第20話

 夏凪の誕生日に聞いた「蓮斗と旅行に行けるロボット」を完成させるべく、俺は一ヶ月前から塾を休み制作していた。ねーちゃんから夏凪はもう長くないと聞いて、三日前からは学校も休んでひたすらに作業した。そんなロボットが今日やっと完成する。そのはずが、どうも一つだけ部品が足りない。ロボットを動かす一番大事ないわば「指令装置」をなくしてしまった。俺は机の下に潜り込んで、落ちていないか必死に探した。そんな俺の元に、突然ねーちゃんから連絡が来た。

   「夏凪が息を引き取った」

 そう聞いた途端、俺は机に頭をぶつけた痛みも気にせず、病院へ走った。


 病室に入ると、いるはずの夏凪は居なくて、シーツも取り外されたベッドだけが残っていた。そこには夏凪の温もりはもう残ってなくて。あぁ、人ってこんなにもすぐに居なくなってしまうんだなと思うと、足の力が抜けて俺はその場にひざまずいた。

「蓮斗…!」

 ぼろぼろに泣いているねーちゃんがやって来て、俺を静かで暗い部屋に案内した。霊安室。白い布に包まれた彼女は、今にも起き上がりそうなくらいきれいで、可愛くて、ふんわりと優しくて。絶対に死んでなんかいないってそう思いたかった。

「よかったら、頭を撫でてあげて」

 夏凪のお母さんの言葉に背中を押され、俺は夏凪に歩み寄った。そっと頬に触れると、冷たくて、張りがなくて、笑ってくれなくて。指先がものすごく寂しくなった。もうここには夏凪は居ないんだなって。

「夏凪…そんな…」

 一週間前にお泊り会をした時はまだ元気だったのに。静かな部屋に俺の泣き声だけが響いた。

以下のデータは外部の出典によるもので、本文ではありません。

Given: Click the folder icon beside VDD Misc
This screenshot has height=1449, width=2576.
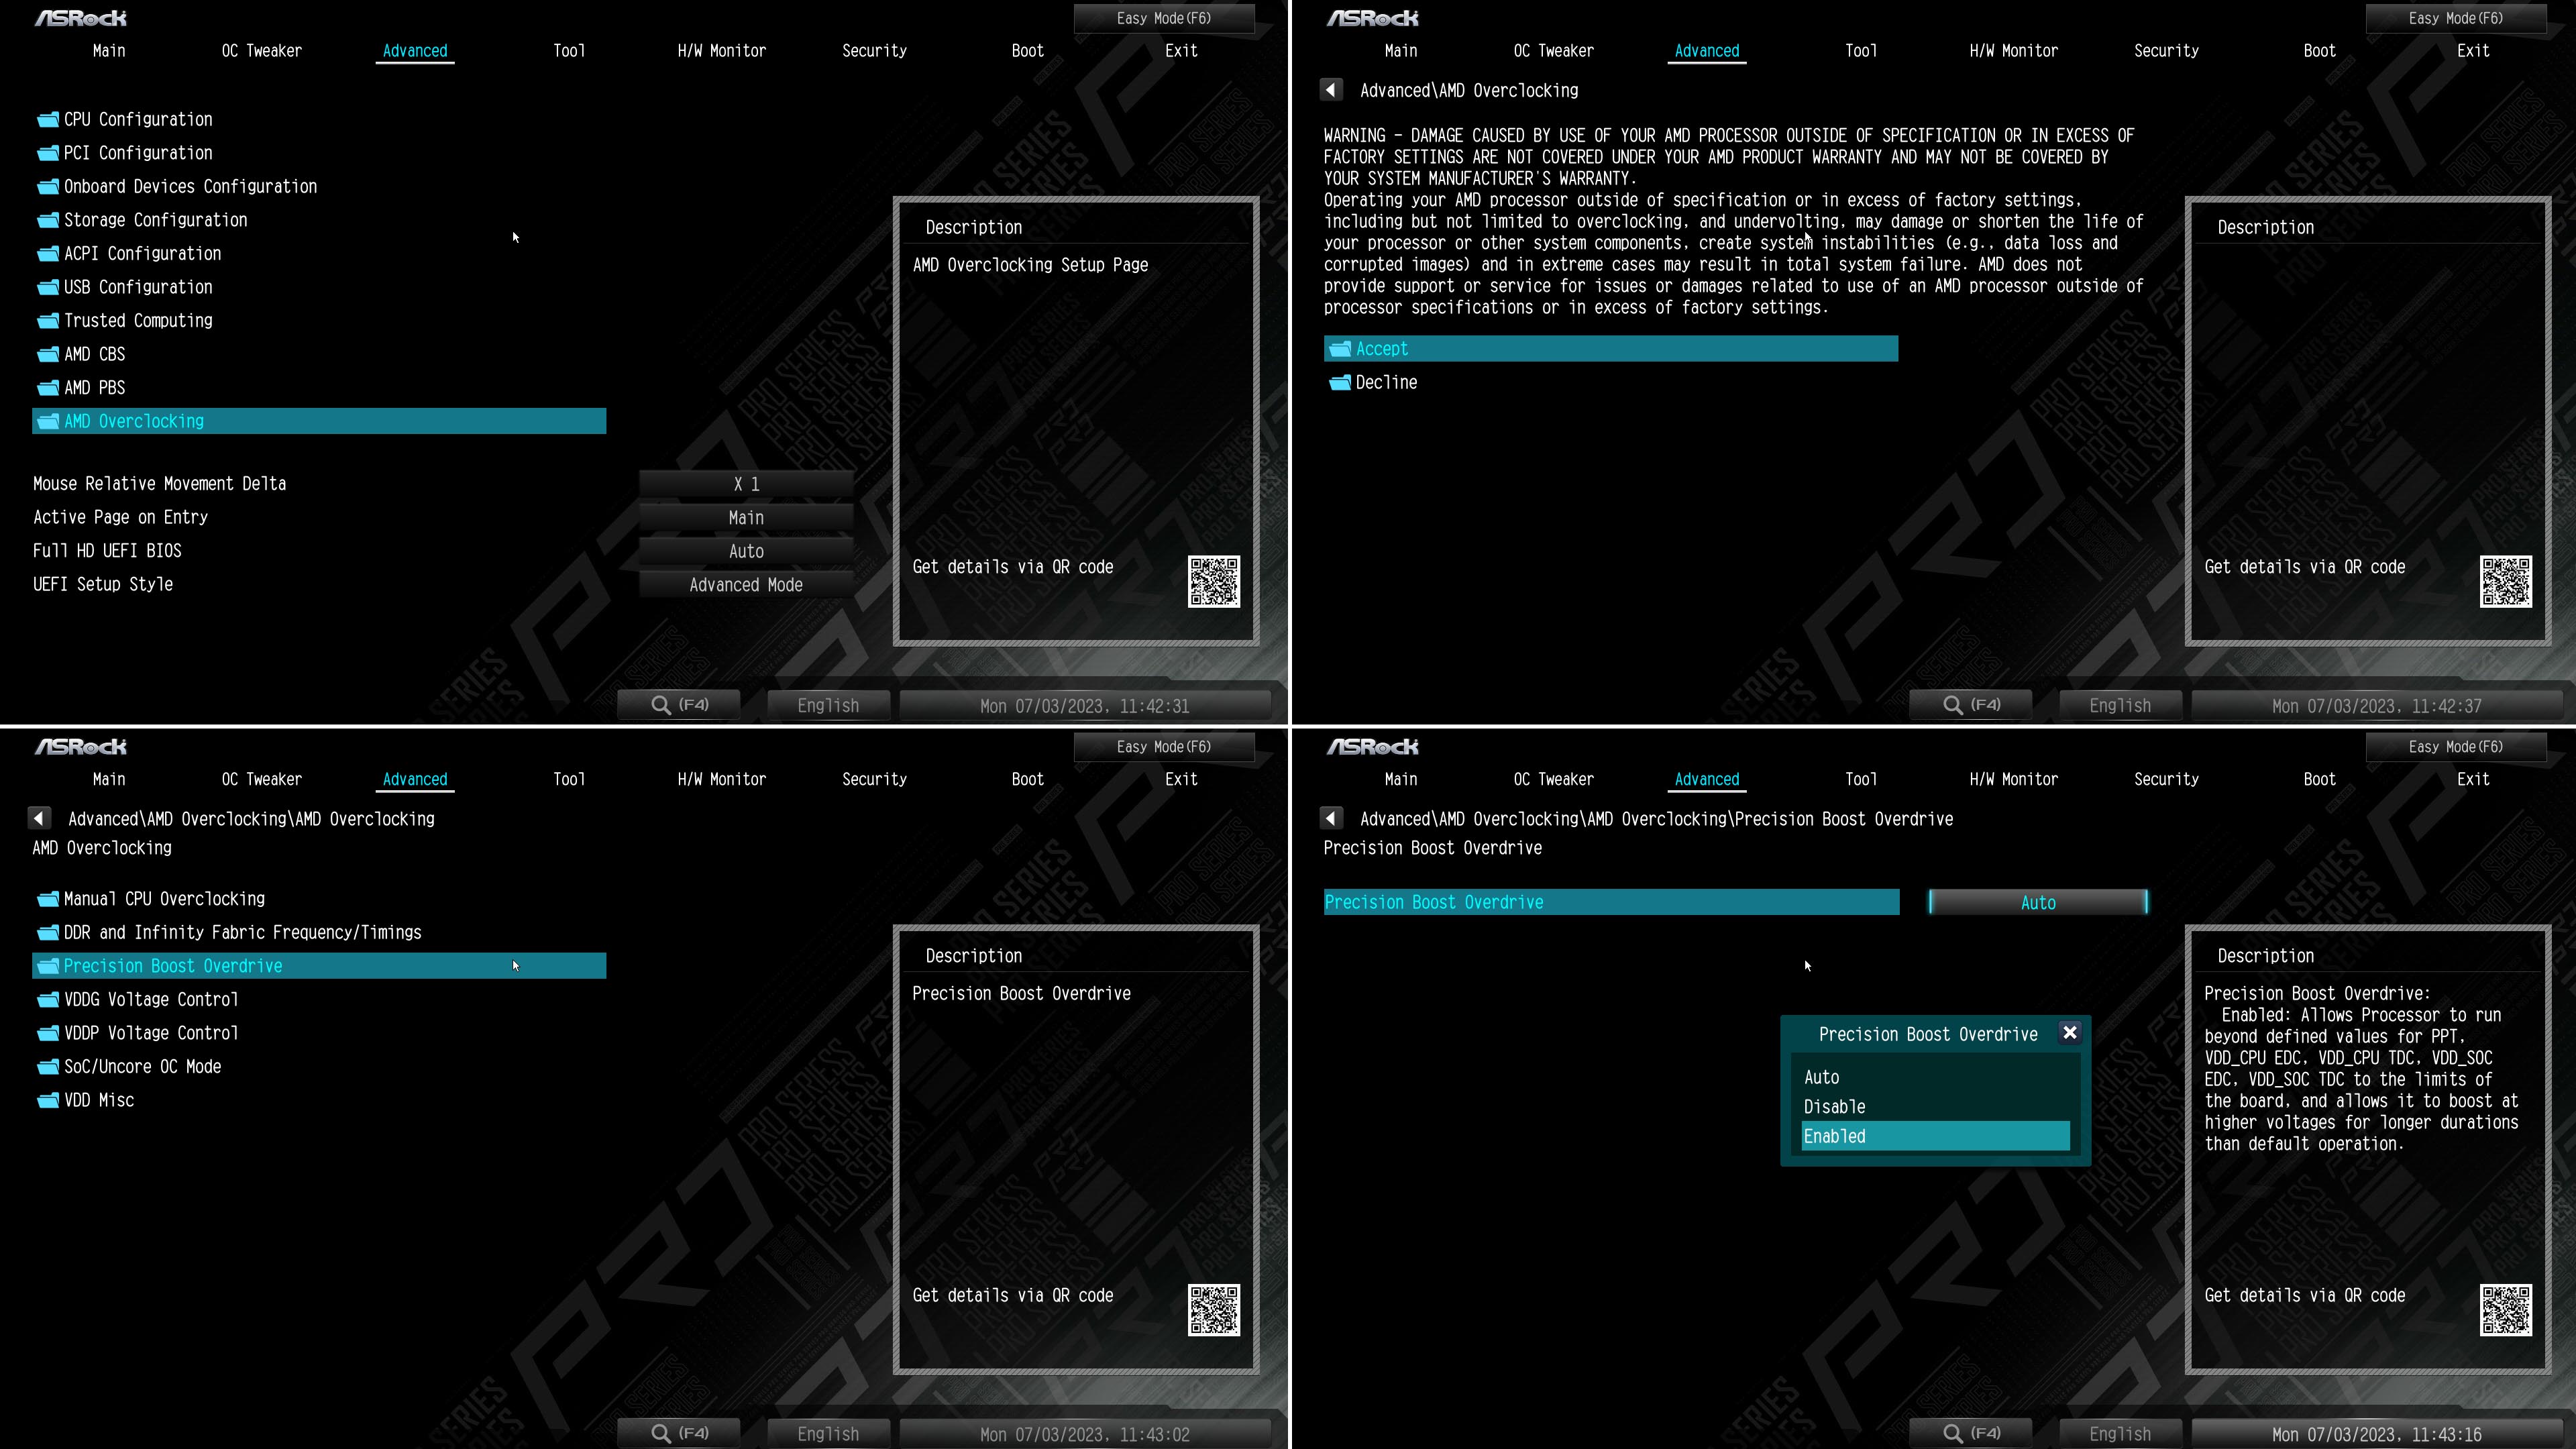Looking at the screenshot, I should pos(48,1101).
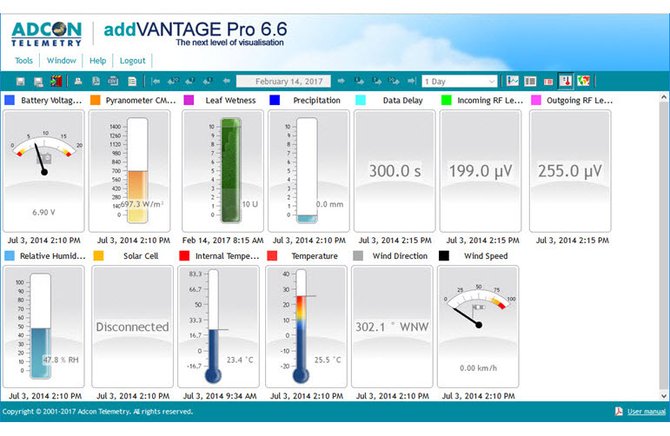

 夏凪の葬式は病気のことを知っている親族の方のみで行われたが、夏凪のお母さんのご厚意で俺とねーちゃんも参加出来ることになった。一通り式を終え、火葬を終えて、夏凪の肉体も灰となった。それなのに、心には夏凪の温もりが残っていて、締め付けられるように苦しくなった。

 家に帰ると、暗い俺の部屋には作りかけのロボットが机に堂々と座っている。一番大事な部品がないくせに。動けないくせに。部品さえあればいつでも生き返れてしまう、そんなロボットが憎たらしくて仕方がなかった。俺はそのロボットを机の上から払い落とした。まだ溶接していないロボットはガシャンと強く音を立ててばらばらになる。涙が溢れて、俺はその場にうずくまった。

「なんで…どうして…!」

 俺は泣き叫びながら、散らばった部品を掻き集めた。